* DATA FOR THIS TASK *

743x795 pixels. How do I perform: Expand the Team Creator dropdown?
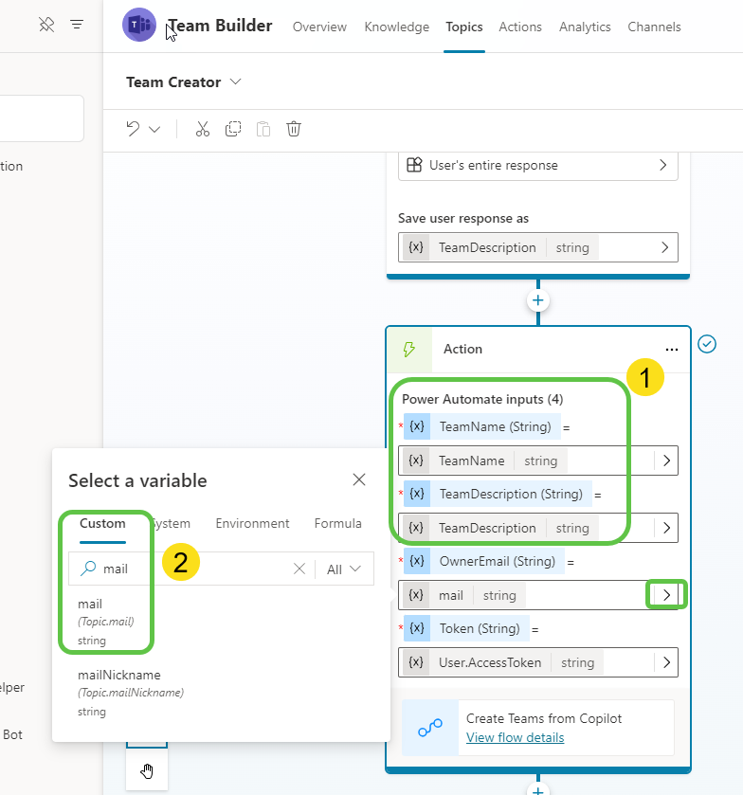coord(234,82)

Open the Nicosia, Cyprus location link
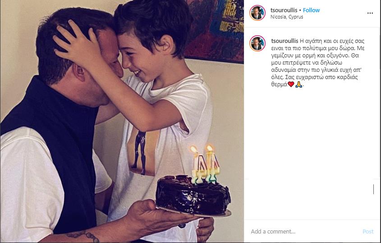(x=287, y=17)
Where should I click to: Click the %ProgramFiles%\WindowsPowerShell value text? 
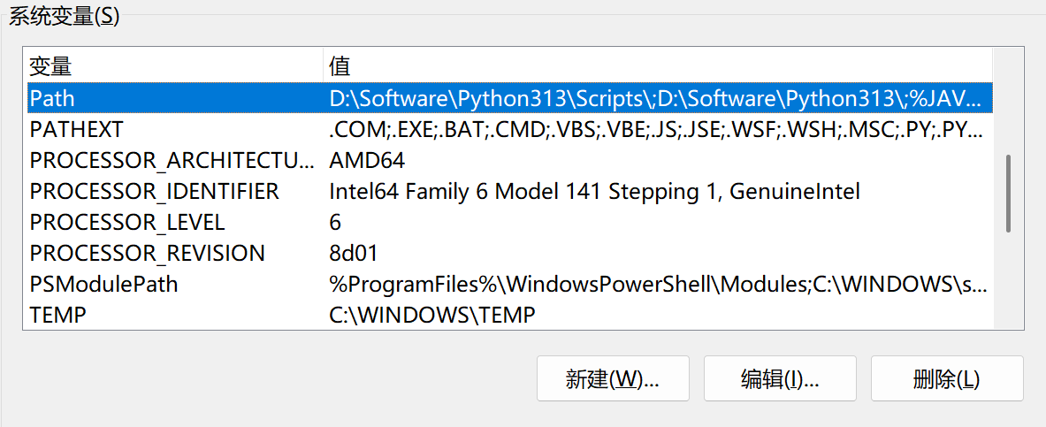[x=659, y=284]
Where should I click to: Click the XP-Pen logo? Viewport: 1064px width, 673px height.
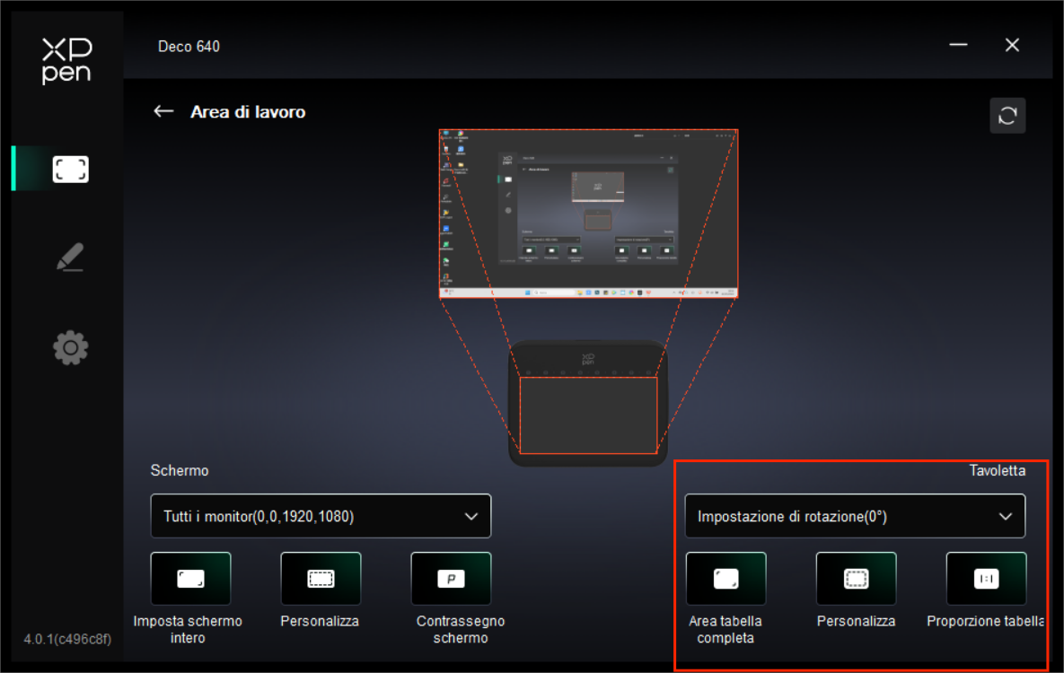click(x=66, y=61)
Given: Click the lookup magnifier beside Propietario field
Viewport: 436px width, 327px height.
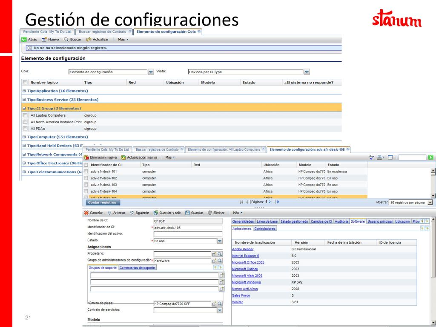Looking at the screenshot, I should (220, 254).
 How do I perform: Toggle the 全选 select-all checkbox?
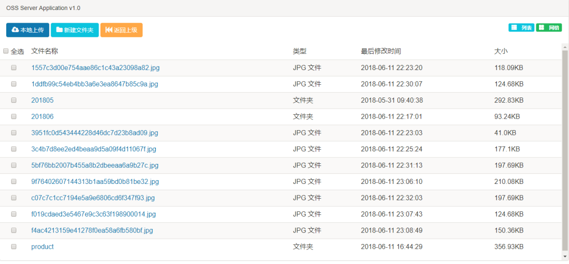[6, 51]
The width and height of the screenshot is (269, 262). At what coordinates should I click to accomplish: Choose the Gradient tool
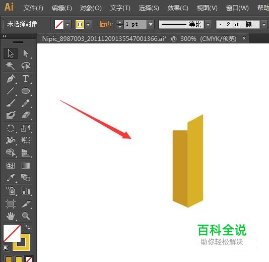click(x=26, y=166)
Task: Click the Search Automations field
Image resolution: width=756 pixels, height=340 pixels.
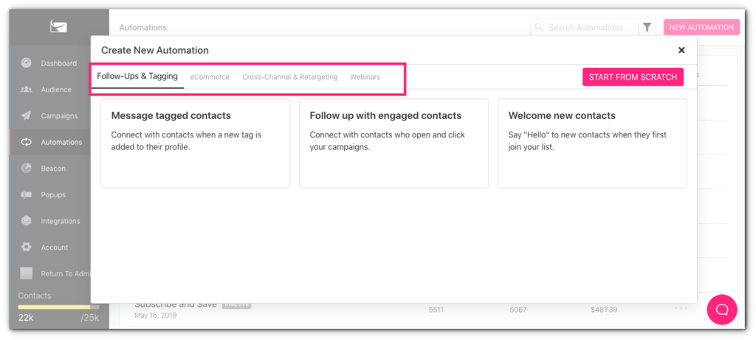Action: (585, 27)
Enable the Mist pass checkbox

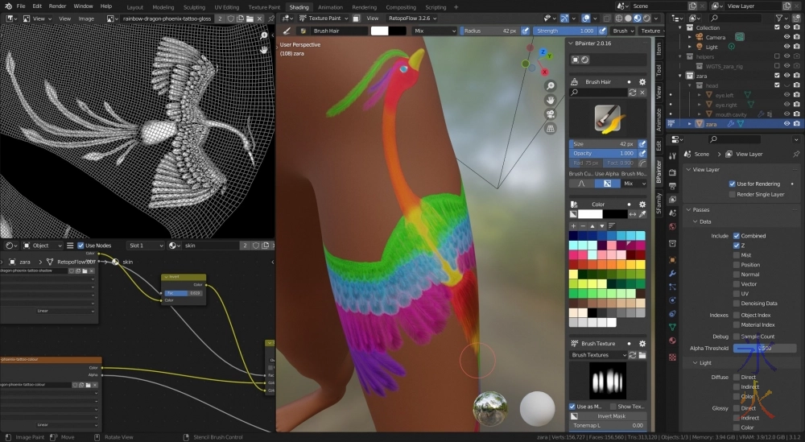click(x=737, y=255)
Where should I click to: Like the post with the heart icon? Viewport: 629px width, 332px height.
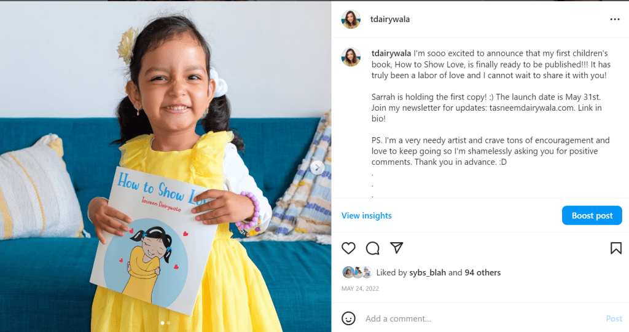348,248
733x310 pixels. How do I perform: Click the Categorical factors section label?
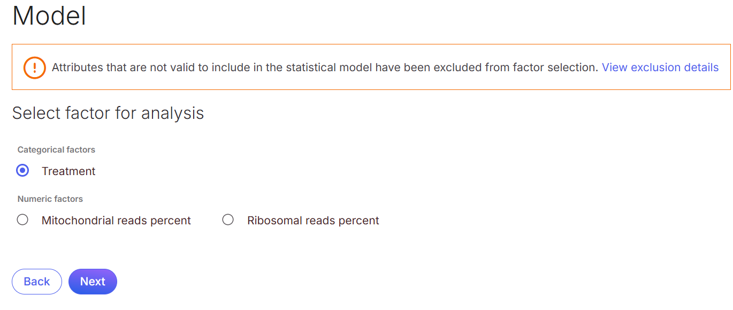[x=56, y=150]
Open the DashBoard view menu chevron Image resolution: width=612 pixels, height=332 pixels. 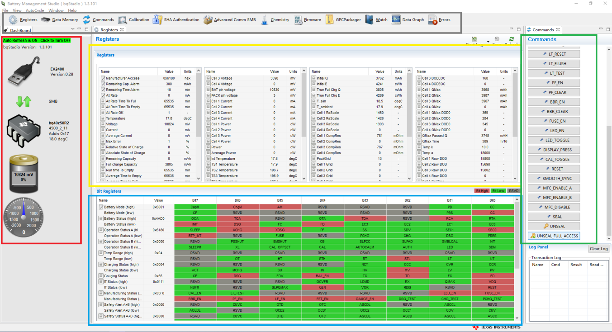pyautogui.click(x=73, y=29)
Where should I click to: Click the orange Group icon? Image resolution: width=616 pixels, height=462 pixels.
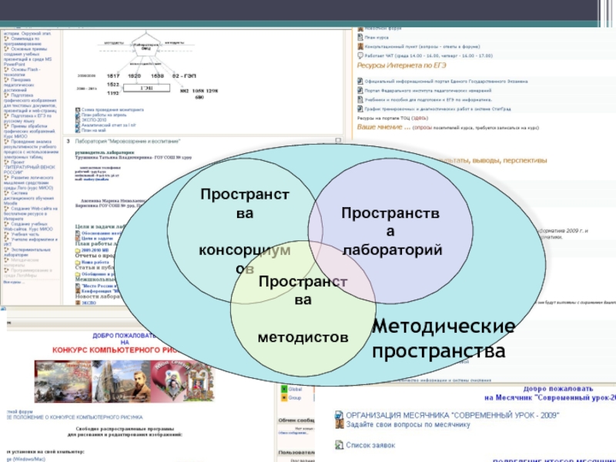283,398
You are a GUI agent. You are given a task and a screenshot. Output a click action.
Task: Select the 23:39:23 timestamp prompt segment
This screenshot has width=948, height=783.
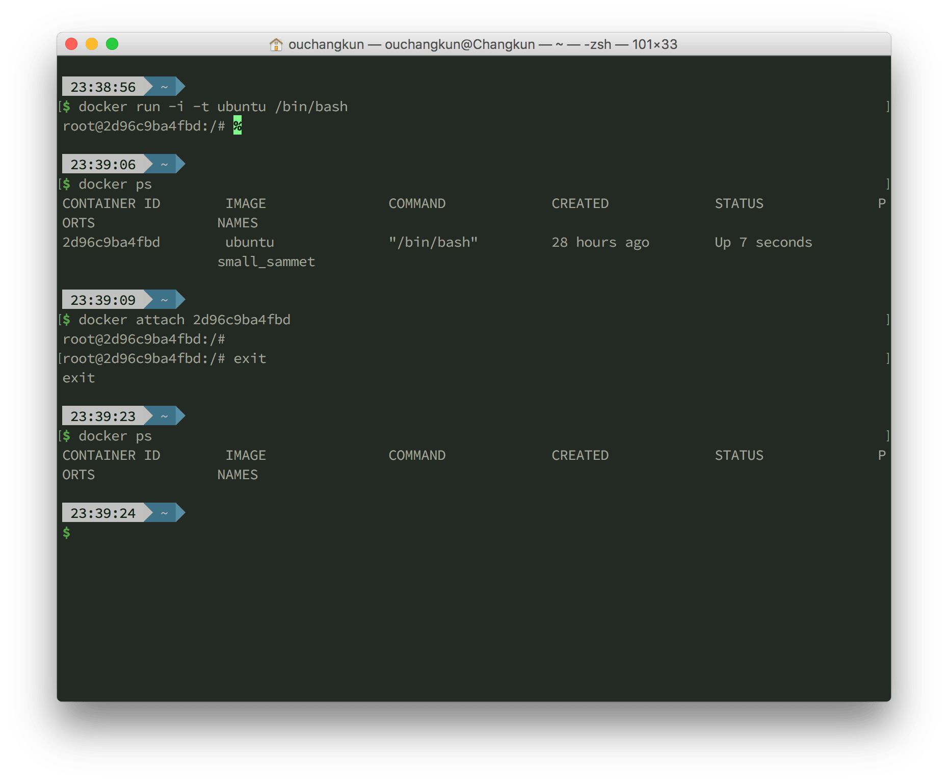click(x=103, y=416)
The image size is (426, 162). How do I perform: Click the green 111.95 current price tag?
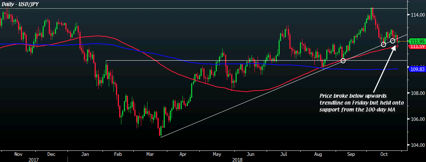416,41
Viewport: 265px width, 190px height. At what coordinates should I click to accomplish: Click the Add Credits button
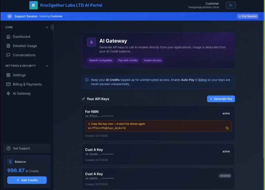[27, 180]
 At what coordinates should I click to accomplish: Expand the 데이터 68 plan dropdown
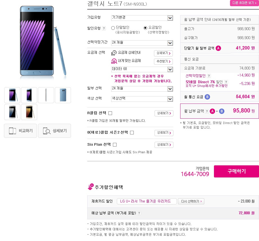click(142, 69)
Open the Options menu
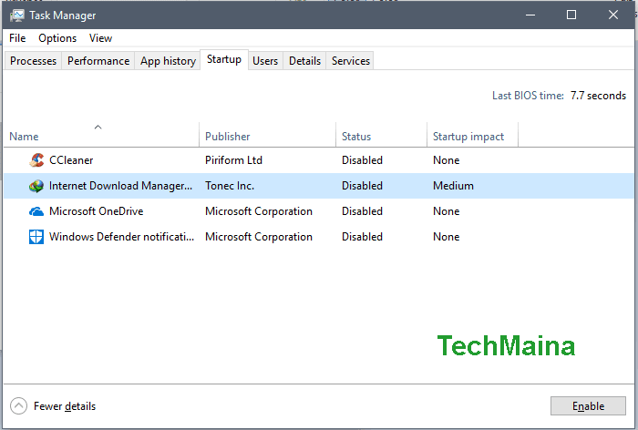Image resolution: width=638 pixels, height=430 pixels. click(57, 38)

* ASSIGNED TASK *
Take from the entries every line that has the string "field".

* THE ANSWER *
Given: Click the lookup magnifier beside Propietario field
Task: Click the Search Automations field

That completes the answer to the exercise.